Prüfen Sie genau, ob wirkliche Anwälte der Freiheit oder vielleicht doch Scheinliberale um Ihre Stimme werben.

Kommentar von Dominik Lusser

Was Smartvote unter einer liberalen Gesellschaft versteht, wirft Fragen auf. Der Zürcher FDP-Politiker Alain Schwald zeigte sich auf Twitter irritiert darüber, dass bei der beliebten Online-Wahlhilfe die Zustimmung zu einem vierwöchigen Vaterschaftsurlaub – also ein Ausbau des Sozialstaats – als liberal gilt. Und Ralph Toscan, Mediensprecher von Zukunft CH, kritisierte auf demselben Netzwerk, dass Smartvote auch die staatliche Förderung von Krippenbetreuung als freiheitlich taxiert. Spänne man diesen Gedanken weiter, müsste man die ehemalige DDR als liberalste Gesellschaft bezeichnen. Noch schwieriger nachvollziehbar ist es, wenn Kandidaten, die bei Smartvote als gesellschaftlich liberal eingestuft werden wollen, sich gegen den Dispens vom schulischen Sexualkundeunterricht aus religiösen Gründen aussprechen müssen. Das merkwürdige Liberalitätsverständnis nach Smartvote droht hier gar mit verfassungsmässig garantierten Grundrechten zu kollidieren.

Liberal ist also offensichtlich nicht gleich liberal. Es kommt immer auf die Definition an. Und darum lohnt es sich, ganz genau hinzuschauen, welchen „liberalen“ Kandidaten und Wahlempfehlungen man bei den Eidgenössischen Parlamentswahlen 2019 sein Vertrauen schenkt.

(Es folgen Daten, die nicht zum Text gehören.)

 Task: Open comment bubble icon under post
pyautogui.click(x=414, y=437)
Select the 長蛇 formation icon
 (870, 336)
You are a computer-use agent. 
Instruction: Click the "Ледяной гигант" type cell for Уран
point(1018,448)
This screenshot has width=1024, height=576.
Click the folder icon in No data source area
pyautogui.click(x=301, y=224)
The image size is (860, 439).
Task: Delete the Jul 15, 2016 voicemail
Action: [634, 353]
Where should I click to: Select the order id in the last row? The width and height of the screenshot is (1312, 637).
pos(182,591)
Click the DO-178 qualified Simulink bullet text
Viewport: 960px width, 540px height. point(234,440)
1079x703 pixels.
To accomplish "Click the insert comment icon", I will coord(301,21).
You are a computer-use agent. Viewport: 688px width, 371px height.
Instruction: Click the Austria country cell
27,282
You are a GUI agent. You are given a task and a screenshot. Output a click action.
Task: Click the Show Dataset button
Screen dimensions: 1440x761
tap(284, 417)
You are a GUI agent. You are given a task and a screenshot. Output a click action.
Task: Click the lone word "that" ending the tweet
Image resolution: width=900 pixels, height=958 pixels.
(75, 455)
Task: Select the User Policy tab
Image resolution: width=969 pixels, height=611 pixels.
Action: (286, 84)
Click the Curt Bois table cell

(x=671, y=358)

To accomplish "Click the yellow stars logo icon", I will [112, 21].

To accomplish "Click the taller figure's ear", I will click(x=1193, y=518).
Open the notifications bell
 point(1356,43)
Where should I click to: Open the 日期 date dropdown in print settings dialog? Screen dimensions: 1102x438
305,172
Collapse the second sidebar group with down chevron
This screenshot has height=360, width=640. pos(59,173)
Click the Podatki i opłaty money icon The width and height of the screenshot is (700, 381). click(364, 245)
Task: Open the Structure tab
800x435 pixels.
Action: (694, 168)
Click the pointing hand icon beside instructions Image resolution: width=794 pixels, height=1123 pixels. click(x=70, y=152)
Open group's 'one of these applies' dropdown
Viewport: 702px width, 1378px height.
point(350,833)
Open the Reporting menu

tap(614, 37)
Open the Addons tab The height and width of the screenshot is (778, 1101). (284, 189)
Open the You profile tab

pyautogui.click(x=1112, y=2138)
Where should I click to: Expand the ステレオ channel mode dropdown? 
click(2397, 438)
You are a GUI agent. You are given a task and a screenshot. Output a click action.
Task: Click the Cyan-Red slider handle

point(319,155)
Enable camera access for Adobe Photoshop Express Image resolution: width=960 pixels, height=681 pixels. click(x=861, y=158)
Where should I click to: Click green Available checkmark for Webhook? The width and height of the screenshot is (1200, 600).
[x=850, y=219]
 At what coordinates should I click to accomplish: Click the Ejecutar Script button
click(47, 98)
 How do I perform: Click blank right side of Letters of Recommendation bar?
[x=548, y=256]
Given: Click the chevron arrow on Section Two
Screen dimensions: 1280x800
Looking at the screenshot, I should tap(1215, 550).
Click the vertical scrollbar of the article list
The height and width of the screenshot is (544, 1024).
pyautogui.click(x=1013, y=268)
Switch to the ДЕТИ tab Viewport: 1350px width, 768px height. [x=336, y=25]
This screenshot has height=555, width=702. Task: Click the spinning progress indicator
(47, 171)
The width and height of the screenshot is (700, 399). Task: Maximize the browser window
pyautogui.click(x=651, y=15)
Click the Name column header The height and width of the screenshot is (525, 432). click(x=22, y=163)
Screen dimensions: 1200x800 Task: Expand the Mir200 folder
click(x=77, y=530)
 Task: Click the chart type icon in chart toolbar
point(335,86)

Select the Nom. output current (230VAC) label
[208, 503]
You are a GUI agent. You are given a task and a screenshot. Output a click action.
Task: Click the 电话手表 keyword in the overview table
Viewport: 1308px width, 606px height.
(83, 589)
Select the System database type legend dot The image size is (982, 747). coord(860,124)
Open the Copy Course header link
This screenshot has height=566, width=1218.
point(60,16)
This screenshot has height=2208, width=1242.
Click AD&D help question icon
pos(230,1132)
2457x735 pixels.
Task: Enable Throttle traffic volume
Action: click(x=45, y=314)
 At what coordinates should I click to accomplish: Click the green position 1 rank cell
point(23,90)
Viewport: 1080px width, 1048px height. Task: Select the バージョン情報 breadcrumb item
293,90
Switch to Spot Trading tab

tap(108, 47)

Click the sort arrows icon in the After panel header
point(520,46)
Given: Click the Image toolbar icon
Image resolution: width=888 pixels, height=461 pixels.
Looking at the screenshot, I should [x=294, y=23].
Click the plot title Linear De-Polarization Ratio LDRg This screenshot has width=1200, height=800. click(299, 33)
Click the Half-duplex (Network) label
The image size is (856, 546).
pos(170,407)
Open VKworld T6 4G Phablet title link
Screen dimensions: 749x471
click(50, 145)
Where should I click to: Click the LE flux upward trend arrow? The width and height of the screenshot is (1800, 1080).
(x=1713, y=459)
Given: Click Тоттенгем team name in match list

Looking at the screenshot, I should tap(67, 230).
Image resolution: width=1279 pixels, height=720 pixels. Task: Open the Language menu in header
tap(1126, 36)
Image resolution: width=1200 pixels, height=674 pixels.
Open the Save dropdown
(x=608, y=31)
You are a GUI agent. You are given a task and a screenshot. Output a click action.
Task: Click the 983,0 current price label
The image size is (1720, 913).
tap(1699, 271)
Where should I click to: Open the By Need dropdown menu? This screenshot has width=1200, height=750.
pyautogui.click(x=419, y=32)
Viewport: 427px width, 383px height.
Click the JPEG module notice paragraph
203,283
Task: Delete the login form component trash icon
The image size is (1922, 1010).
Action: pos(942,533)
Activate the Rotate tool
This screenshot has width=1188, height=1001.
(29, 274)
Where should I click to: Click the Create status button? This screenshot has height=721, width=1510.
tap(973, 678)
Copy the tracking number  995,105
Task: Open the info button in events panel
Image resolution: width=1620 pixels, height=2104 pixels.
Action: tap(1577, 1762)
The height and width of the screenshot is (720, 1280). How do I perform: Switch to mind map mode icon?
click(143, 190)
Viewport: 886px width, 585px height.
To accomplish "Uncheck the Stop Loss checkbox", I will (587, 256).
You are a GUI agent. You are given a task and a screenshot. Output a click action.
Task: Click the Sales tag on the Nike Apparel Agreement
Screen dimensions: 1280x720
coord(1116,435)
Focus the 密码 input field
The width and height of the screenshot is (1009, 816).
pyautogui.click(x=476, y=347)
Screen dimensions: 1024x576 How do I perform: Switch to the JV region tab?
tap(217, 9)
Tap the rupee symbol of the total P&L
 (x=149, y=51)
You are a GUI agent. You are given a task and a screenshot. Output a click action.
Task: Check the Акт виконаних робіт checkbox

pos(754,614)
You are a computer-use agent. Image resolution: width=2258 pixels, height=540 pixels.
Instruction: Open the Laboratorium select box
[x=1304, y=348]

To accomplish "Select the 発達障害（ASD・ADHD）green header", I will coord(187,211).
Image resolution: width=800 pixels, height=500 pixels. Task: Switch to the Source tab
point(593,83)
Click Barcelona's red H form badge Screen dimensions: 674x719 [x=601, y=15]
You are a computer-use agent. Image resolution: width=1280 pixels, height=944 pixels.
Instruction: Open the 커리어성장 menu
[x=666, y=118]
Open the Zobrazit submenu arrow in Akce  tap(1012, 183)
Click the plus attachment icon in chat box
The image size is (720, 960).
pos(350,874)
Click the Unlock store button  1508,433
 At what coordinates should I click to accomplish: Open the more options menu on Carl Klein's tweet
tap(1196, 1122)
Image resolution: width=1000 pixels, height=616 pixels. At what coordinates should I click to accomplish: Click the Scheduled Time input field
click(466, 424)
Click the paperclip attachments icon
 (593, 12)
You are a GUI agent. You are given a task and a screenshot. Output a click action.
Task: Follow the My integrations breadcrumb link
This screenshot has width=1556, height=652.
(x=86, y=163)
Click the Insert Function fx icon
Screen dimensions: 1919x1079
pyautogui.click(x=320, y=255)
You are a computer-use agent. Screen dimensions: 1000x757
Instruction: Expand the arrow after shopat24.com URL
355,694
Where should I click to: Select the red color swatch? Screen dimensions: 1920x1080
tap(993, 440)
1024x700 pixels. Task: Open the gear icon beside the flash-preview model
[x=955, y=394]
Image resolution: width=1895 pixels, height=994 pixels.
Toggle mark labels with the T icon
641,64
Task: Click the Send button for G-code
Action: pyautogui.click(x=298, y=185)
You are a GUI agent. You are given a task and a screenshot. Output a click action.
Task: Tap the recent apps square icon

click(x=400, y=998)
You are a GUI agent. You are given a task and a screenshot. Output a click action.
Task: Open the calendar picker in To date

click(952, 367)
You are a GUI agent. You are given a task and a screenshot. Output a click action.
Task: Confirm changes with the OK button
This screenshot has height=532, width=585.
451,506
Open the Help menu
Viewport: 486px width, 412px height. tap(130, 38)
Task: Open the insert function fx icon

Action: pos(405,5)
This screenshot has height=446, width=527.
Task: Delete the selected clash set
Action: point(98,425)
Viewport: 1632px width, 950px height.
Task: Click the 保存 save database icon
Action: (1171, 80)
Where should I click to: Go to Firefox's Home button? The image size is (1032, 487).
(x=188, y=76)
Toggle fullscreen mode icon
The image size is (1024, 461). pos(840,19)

Smartvote scheint bei den Kandidatenprofilen die Achse „Liberale Gesellschaft“ nicht klassisch liberal (Freiheit des Individuums von staatlichen Eingriffen) zu definieren, sondern eher sozial- bzw. linksliberal. Diese Strömungen geben an, sich insofern für die Freiheit einzusetzen, als sie gesellschaftlich bedingte Chancenungleichheiten kompensatorisch zu korrigieren versuchen. Im Blick haben sie nicht nur die klassische, sogenannte negative Freiheit – d.h. die Freiheit von etwas –, sondern auch die positive Freiheit – d.h. die Freiheit zu etwas, z.B. die Teilhabe an öffentlichen Gütern. Das Problem dabei ist, dass die zweite Zielsetzung schnell einmal mit der ersten in Widerspruch geraten kann.

Dass Freiheit kein Selbstzweck ist, sondern der Entfaltung zu einem glücklichen Leben dienen sollte, ist jedem klar. Die Frage ist nur, inwieweit der Staat vorschreiben darf, was ein gutes Leben ist. Die Formulierung „Freiheit zu etwas“ deutet an, dass die sozial- und linksliberale Politik auch klare Vorstellungen davon mittransportiert, wie man mit seiner Freiheit richtig umzugehen, wie man zu denken, zu reden und sich zu verhalten habe. Wo bleiben bei dieser Politik, die anstelle von Wahlfreiheit oft eine bestimmte Handlungsoption einseitig fördert, beispielsweise die vielen Frauen, die es nicht als Errungenschaft empfinden, von der wichtigen Aufgabe der Kinderbetreuung „befreit“ zu werden?

Der Linksliberalismus scheint sich mittlerweile sogar im Freisinn breit zu machen. So wirbt der Zürcher Jungpolitiker Andri Silberschmidt im Wahlkampf mit seinem Engagement für „Vielfalt der Lebensformen und Toleranz“. Unsere Gesellschaft hätte viel unausgeschöpftes Potential, das es zu aktivieren gelte. Das sind hehre Ziele, die mit Blick auf die vorgeschlagenen Massnahmen allerdings einen bitteren Beigeschmack bekommen. So fordert der Kandidat ein Ja zur Erweiterung der Antidiskriminierungs-Strafnorm (StGB 261bis) auf die sexuelle Orientierung. Dass damit – wie viele Beispiele aus dem Ausland zeigen – die Meinungsäusserungs-, Gewissens- und Gewerbefreiheit von denen beschnitten würde, die die totalitäre Agenda der LGBT-Lobby nicht teilen, geht dabei vergessen.

Seien Sie also auf der Hut und prüfen Sie genau, ob wirkliche Anwälte der Freiheit oder vielleicht doch Scheinliberale um Ihre Stimme werben.